Senior Detective-Sergeant Zanuch, of the NSW Police Special Branch, had been seconded to this case by one of the Assistant Commissioners. Ordinary voters who disappeared could be left to a lazy sergeant and a few junior constables in Missing Persons; a senior public servant, a knight and an ex-judge at that, had to be given better treatment. Zanuch, the best-dressed man in the room by far, shot his cuffs, a sartorial trick none of the others, especially Malone, would ever master. ‘Will our intelligence system suffer if we, h’m, don’t get him back?’

The four ASIO men looked at each other, none of them wanting to be responsible for that sort of intelligence. At last the senior man from Melbourne said, ‘We haven’t even entertained that possibility.’

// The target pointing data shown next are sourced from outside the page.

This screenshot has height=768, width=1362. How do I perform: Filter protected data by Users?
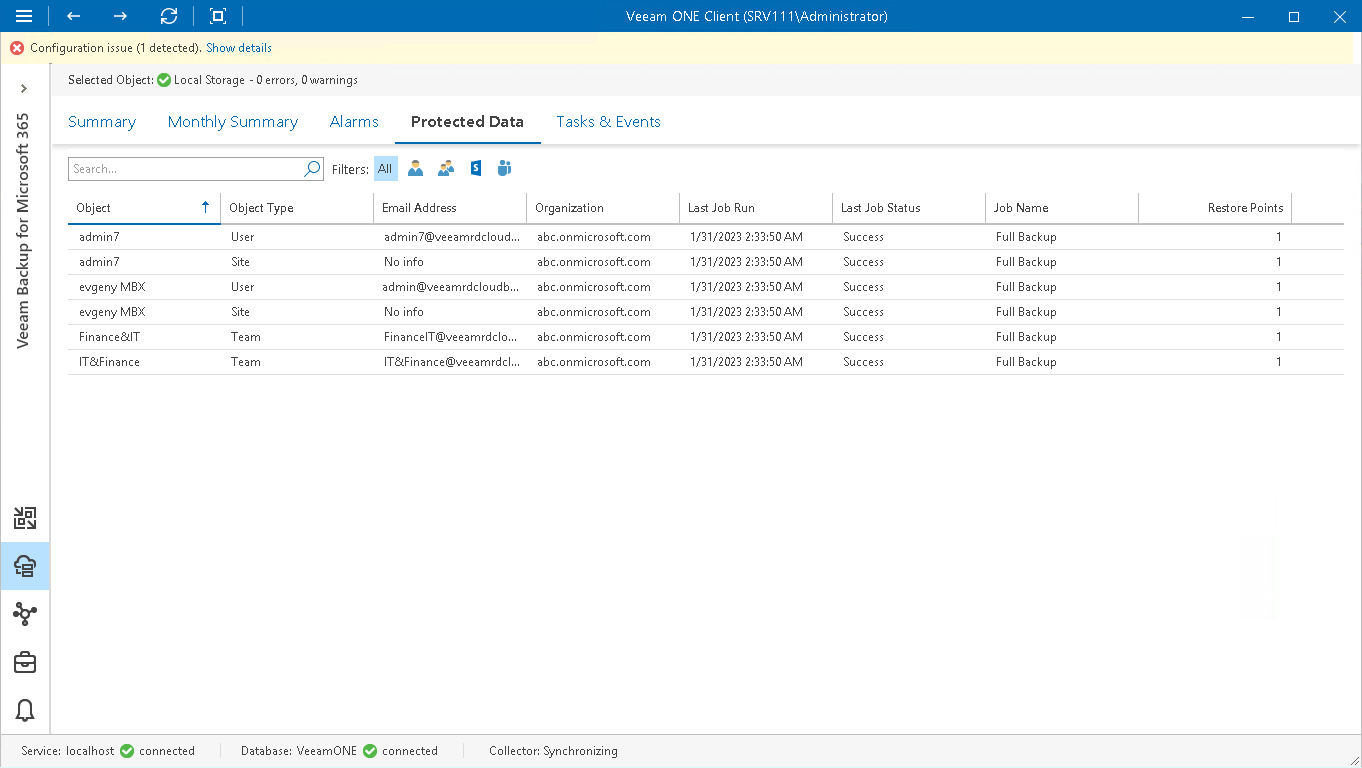click(x=416, y=168)
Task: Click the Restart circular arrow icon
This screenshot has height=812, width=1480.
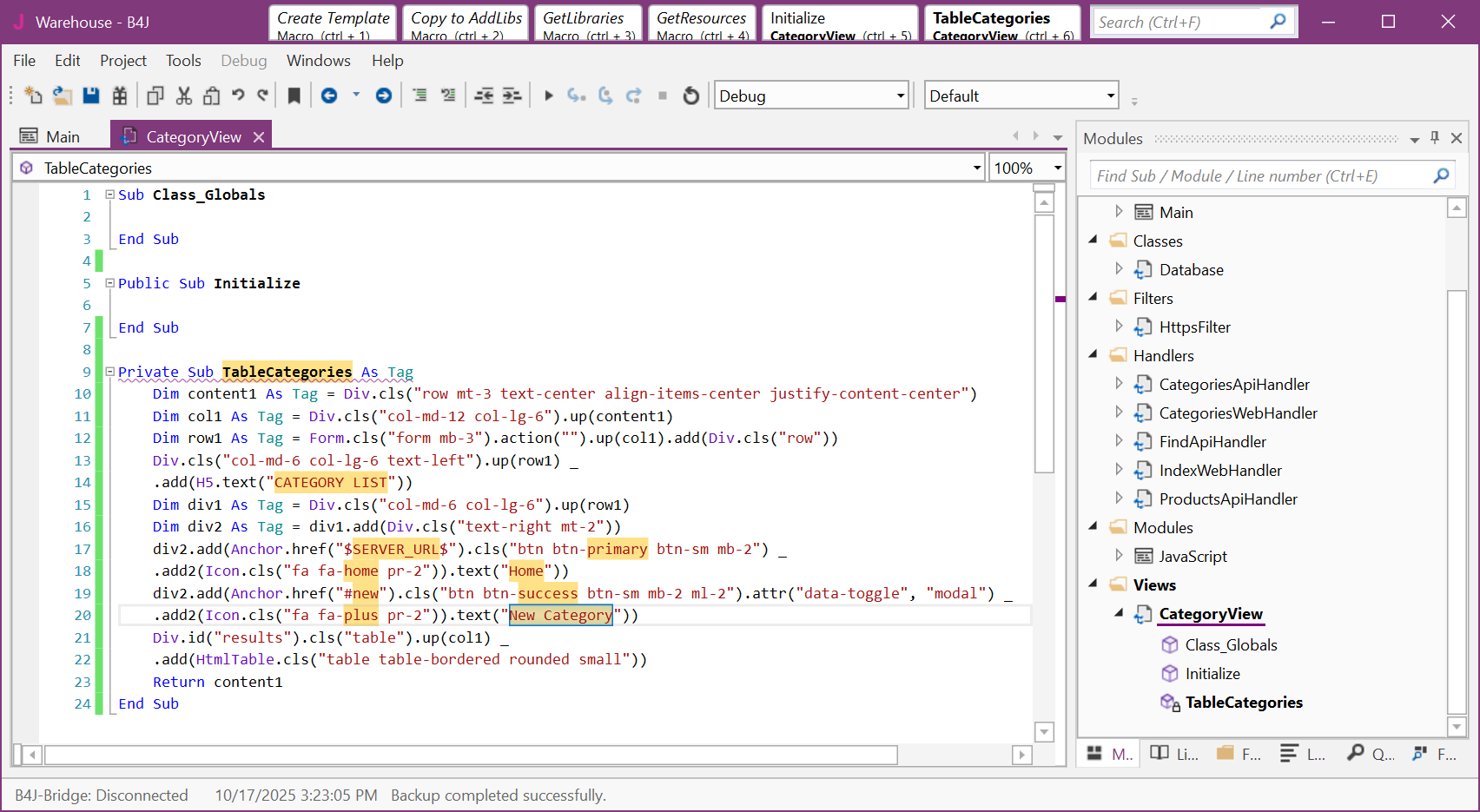Action: tap(690, 96)
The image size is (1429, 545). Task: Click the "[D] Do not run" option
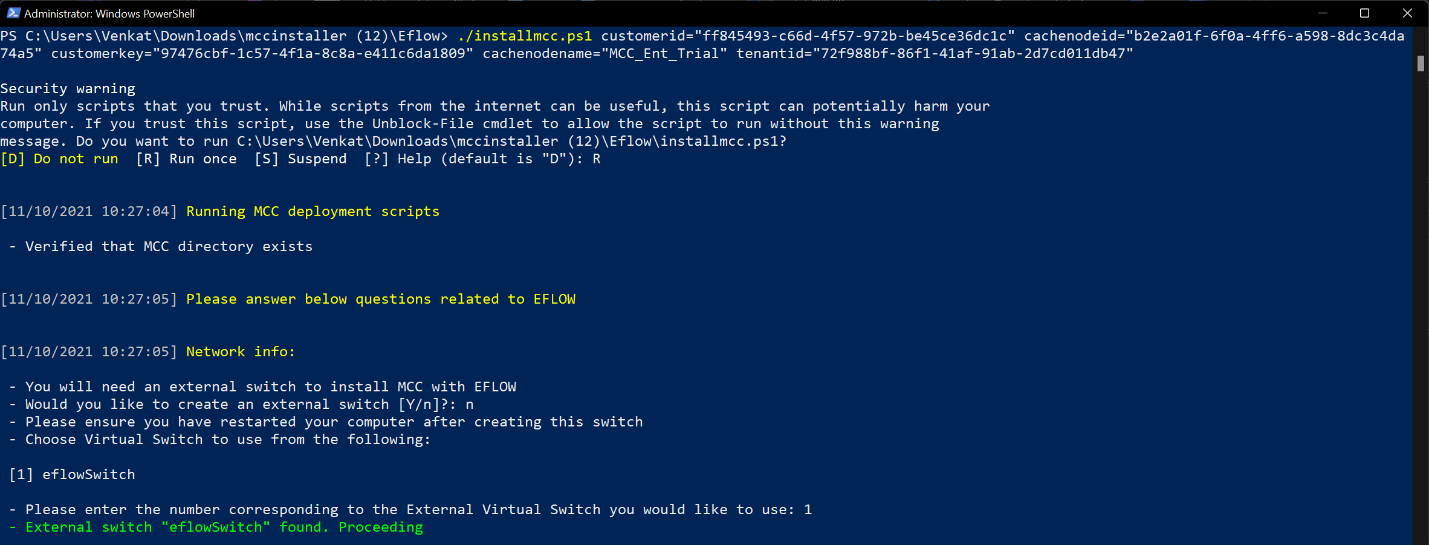[60, 158]
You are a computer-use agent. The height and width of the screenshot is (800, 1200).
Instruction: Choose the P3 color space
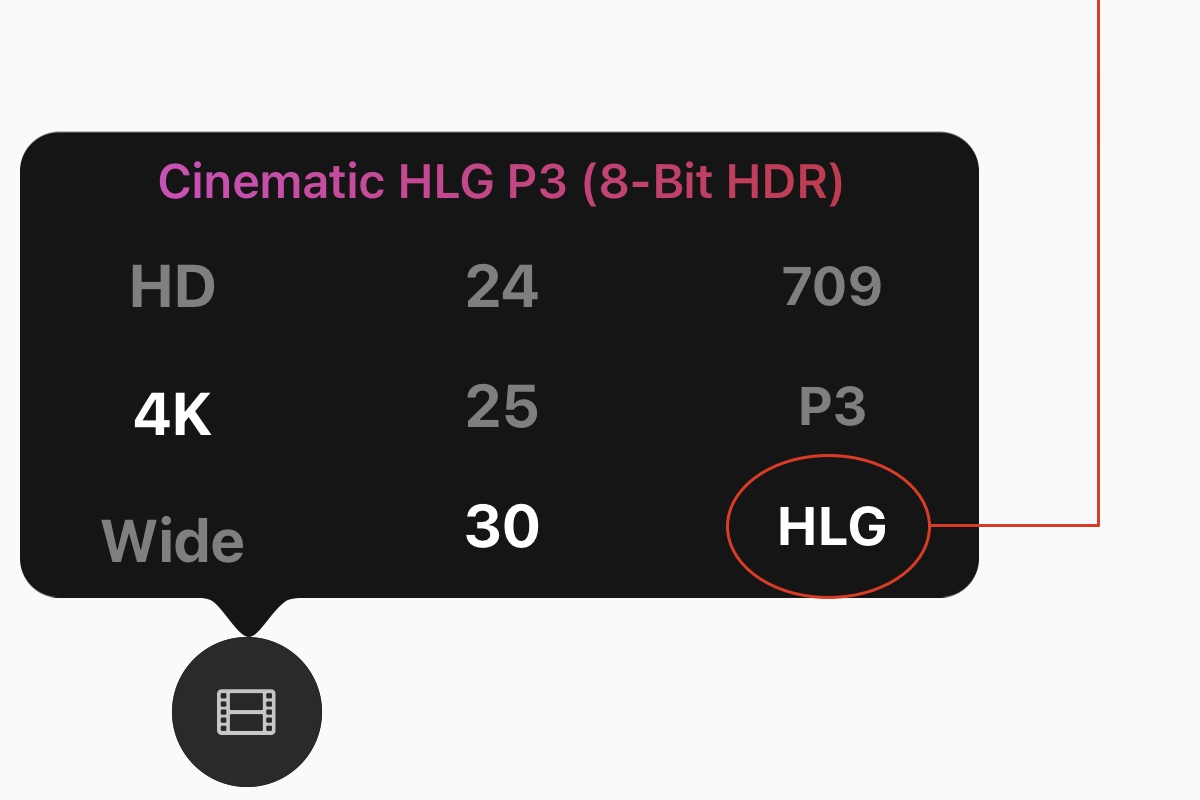[x=832, y=407]
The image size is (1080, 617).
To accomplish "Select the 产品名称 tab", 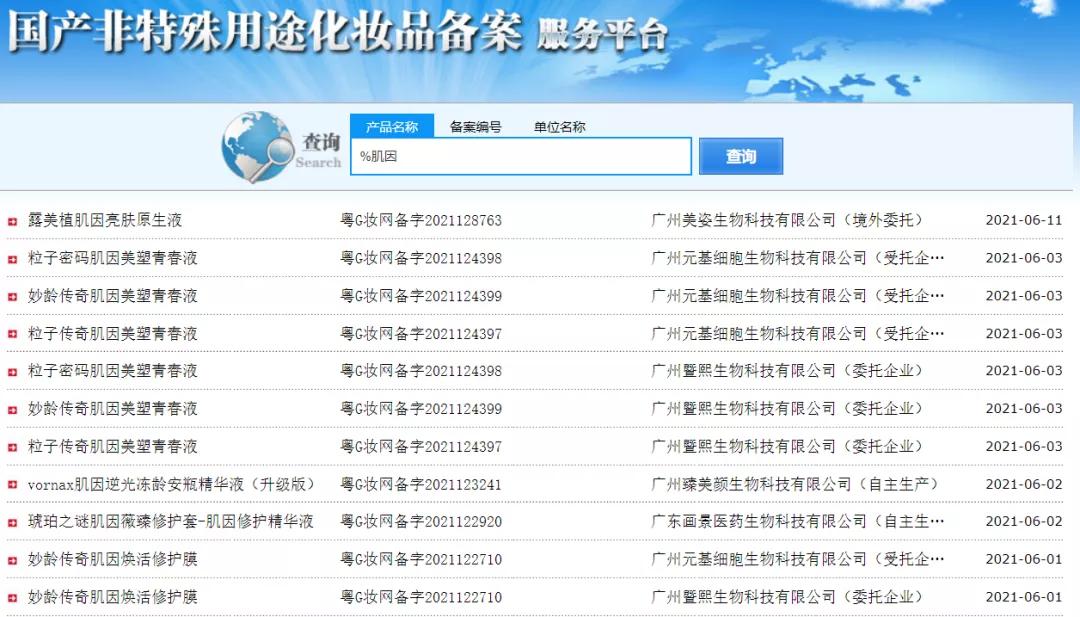I will click(392, 126).
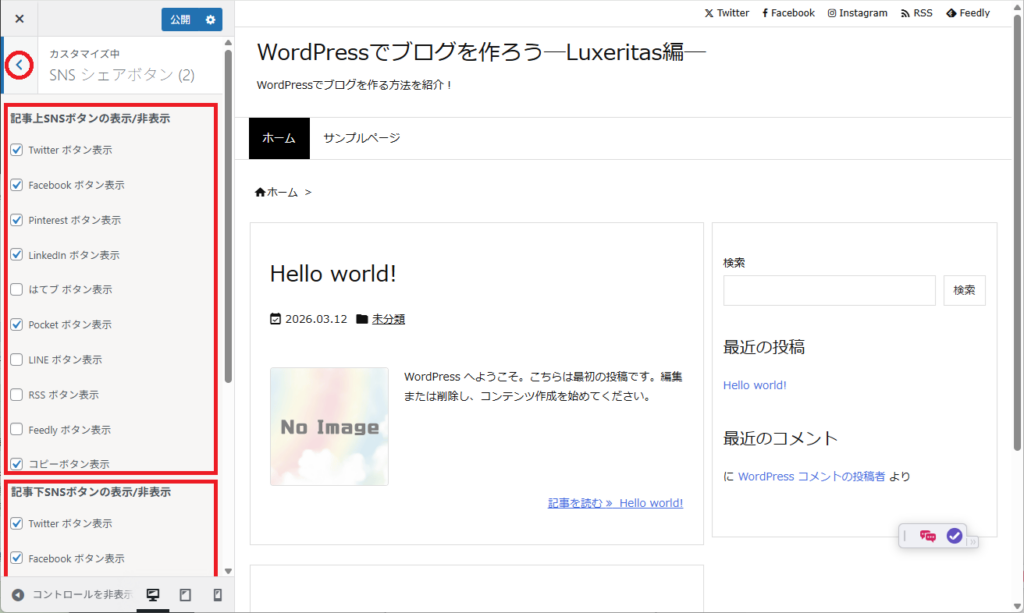Collapse the SNS シェアボタン panel via back arrow
The width and height of the screenshot is (1024, 613).
(x=19, y=64)
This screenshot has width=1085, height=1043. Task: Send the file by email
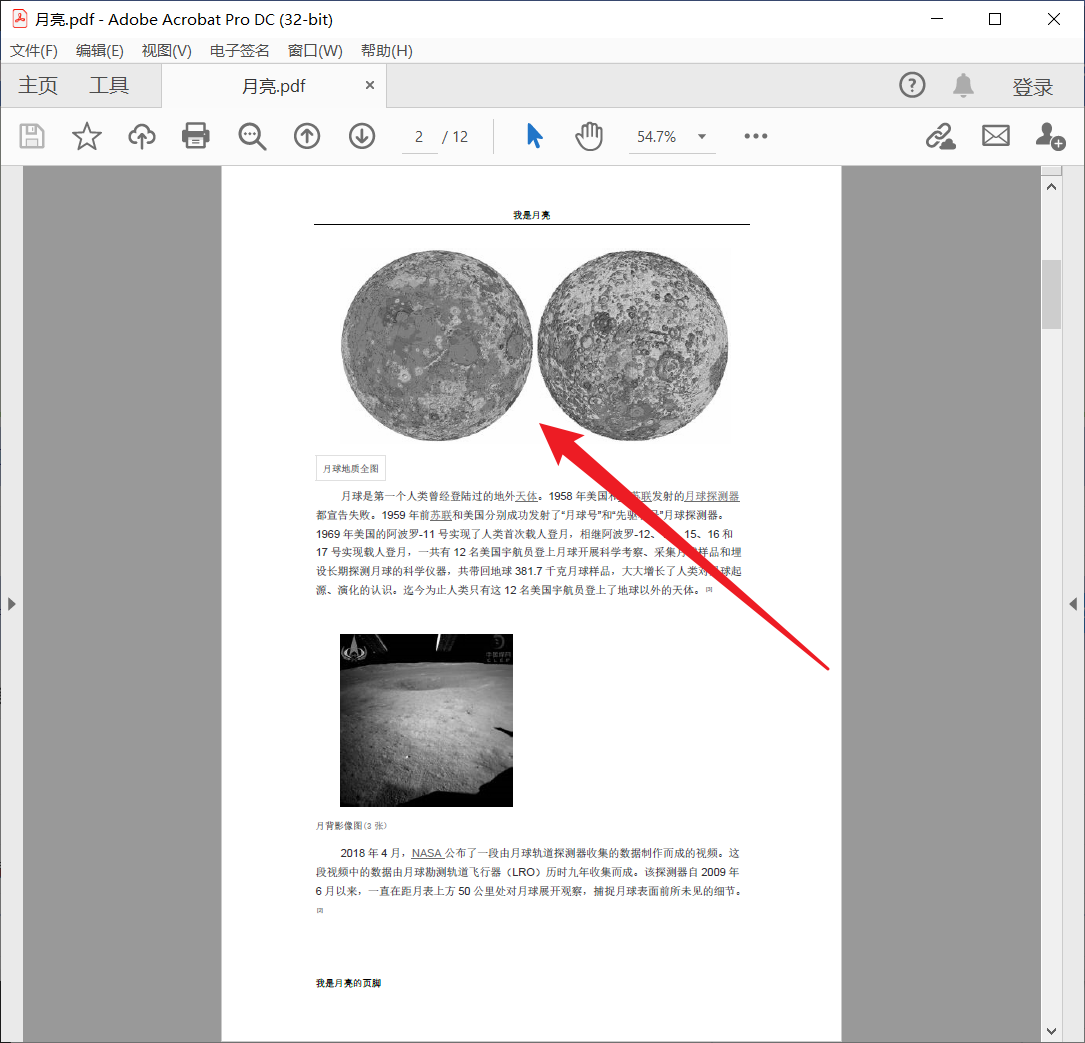995,136
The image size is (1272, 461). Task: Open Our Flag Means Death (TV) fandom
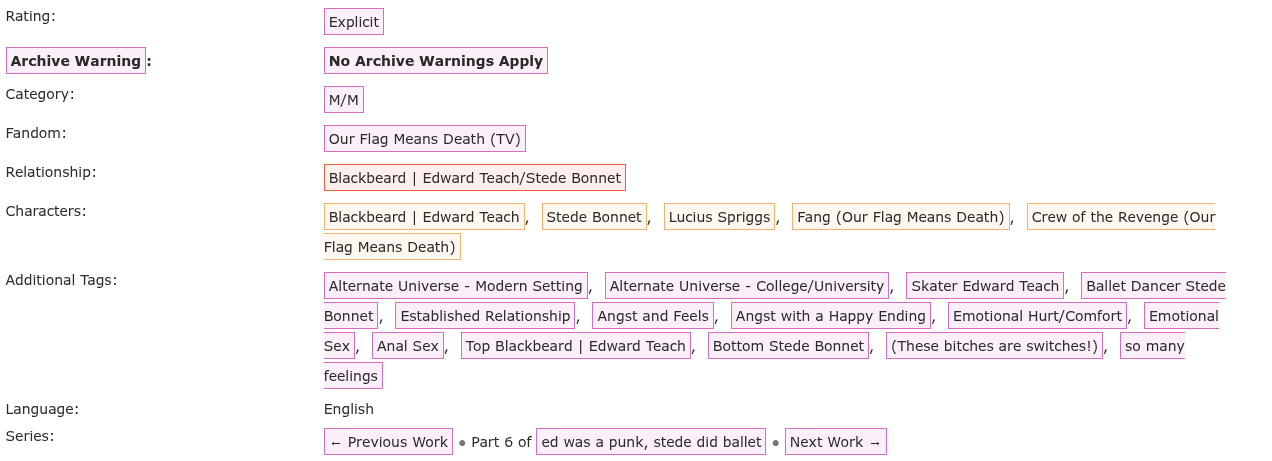(x=425, y=139)
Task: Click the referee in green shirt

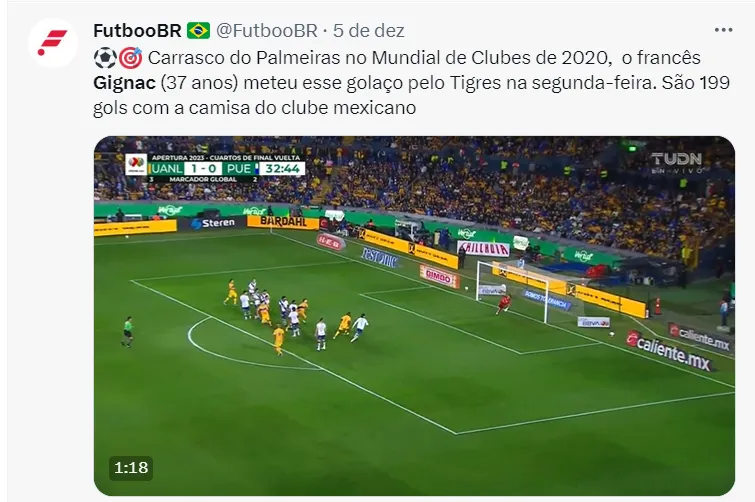Action: coord(127,332)
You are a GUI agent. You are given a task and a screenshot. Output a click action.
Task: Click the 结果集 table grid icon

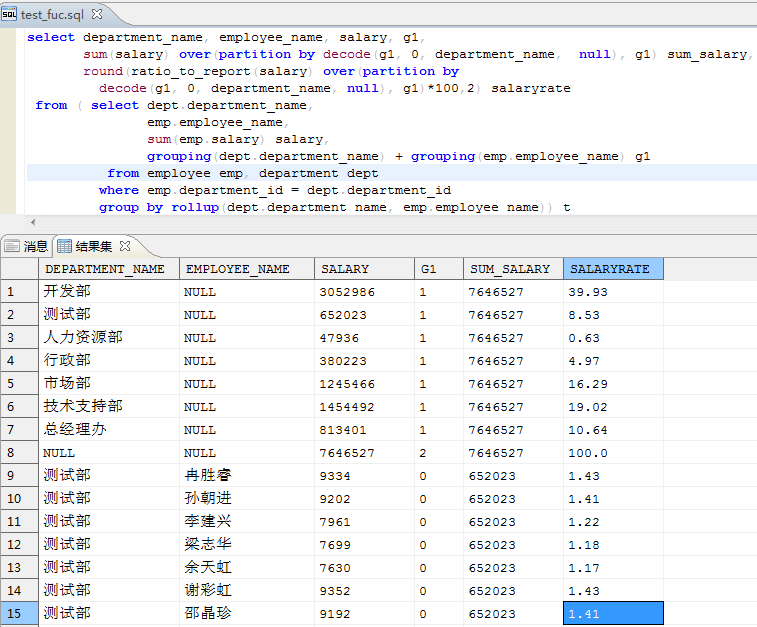point(64,246)
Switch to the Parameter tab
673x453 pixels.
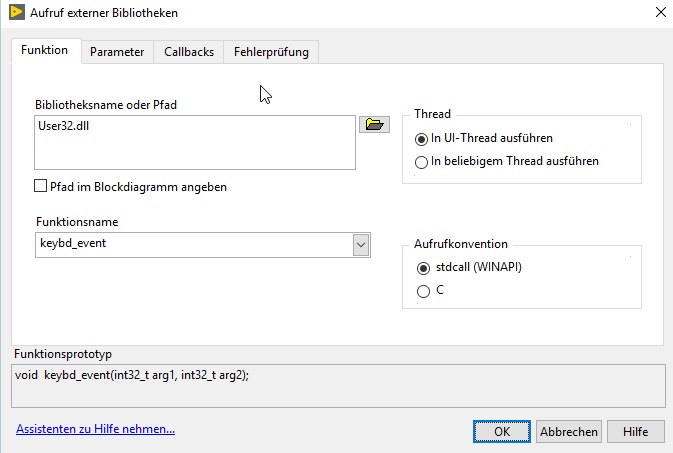117,52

Malone sensed that Zanuch was less than impressed by that answer; he got the feeling that the ASIO men, especially the two from Melbourne, resented having to call in outsiders. It was their job to find spies and now they couldn’t find even their own boss.

Zanuch’s voice was suddenly a little sour: ‘I take it you’ve seen Lady Springfellow? Good. But I think Constable Malone and I will go over and have a word with her. We can’t rule out the possibility of personal problems.’

‘The Director-General?’ said one of the ex-military men, a happily married man whose wife knew when to stand to attention. ‘Ridiculous!’

Malone wanted to ask why it should be ridiculous, but he was too junior and, anyhow, what did he know about life and marriage? At that time he was on a merry-go-round with three different girls, jumping on and off to run for his life before one of them could tempt him into a commitment. The two men from Melbourne, as if reading the question in his mind, glowered at him. The two university men from Sydney knew enough about life not to argue with the men from headquarters, especially ex-military types.